SMRs and AMRs

Monday, December 27, 2010

NYT editorial: How to Derail Financial Reform

Ever since the Dodd-Frank financial reform law was signed in July, the question has been whether it would actually lead to a stable financial system. If the Republicans who will control the House next year get their way, the answer will surely be “no.”

The legislation requires regulators to write hundreds of rules to put the law into effect. To their credit, regulatory agencies have begun that process with a sense of mission and depth of expertise that was missing in the years before the financial crisis.

In particular, the Securities and Exchange Commission and the Commodity Futures Trading Commission — which share the all-important regulation of the multitrillion-dollar derivatives market — have proposed rules that are tough and sophisticated. The new Consumer Financial Protection Bureau is ramping up. The Financial Stability Oversight Council, led by the Treasury secretary, will report in January on how to implement the “Volcker rule” to restrict proprietary trading by banks.

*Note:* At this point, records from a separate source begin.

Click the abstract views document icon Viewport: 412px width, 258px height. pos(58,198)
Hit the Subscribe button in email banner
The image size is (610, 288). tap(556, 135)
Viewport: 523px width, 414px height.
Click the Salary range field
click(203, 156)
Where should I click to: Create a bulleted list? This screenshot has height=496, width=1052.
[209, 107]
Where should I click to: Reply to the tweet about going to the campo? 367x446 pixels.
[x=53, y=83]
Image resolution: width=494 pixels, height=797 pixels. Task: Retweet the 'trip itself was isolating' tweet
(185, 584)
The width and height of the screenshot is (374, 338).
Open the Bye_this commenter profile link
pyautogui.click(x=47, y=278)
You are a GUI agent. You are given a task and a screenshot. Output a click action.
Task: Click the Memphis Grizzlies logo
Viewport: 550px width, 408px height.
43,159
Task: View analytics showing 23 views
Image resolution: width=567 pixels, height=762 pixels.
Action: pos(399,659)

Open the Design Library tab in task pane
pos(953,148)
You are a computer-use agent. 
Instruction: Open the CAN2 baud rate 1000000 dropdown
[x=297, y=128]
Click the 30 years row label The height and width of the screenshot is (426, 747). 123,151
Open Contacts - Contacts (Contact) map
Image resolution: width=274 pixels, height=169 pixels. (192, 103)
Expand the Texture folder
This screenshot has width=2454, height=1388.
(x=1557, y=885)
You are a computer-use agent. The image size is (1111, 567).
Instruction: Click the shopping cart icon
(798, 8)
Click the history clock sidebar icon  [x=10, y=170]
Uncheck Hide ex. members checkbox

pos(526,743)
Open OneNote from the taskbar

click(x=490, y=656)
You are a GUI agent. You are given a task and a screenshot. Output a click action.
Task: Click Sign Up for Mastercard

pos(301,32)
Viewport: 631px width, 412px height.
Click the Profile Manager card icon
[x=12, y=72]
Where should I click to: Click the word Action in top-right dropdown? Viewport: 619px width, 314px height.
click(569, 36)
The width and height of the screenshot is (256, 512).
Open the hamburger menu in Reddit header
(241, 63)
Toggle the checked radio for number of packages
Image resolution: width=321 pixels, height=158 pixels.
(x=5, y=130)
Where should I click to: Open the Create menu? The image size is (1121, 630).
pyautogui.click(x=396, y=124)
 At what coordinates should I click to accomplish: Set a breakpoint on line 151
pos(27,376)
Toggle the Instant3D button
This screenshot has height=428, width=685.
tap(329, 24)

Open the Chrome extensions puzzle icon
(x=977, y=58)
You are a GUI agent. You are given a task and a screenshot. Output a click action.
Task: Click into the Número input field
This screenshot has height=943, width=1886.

The process is painstaking, and the outcome is uncertain. But progress is being made — and the House Republican leaders want none of that. Representative Spencer Bachus of Alabama, the next chairman of the House Financial Services Committee told The Birmingham News that “Washington and the regulators are there to serve the banks.” He later said he meant regulators should set parameters, not micromanage banks, yet he seems to prefer the parameters that were in effect before the crisis when regulators did serve the banks.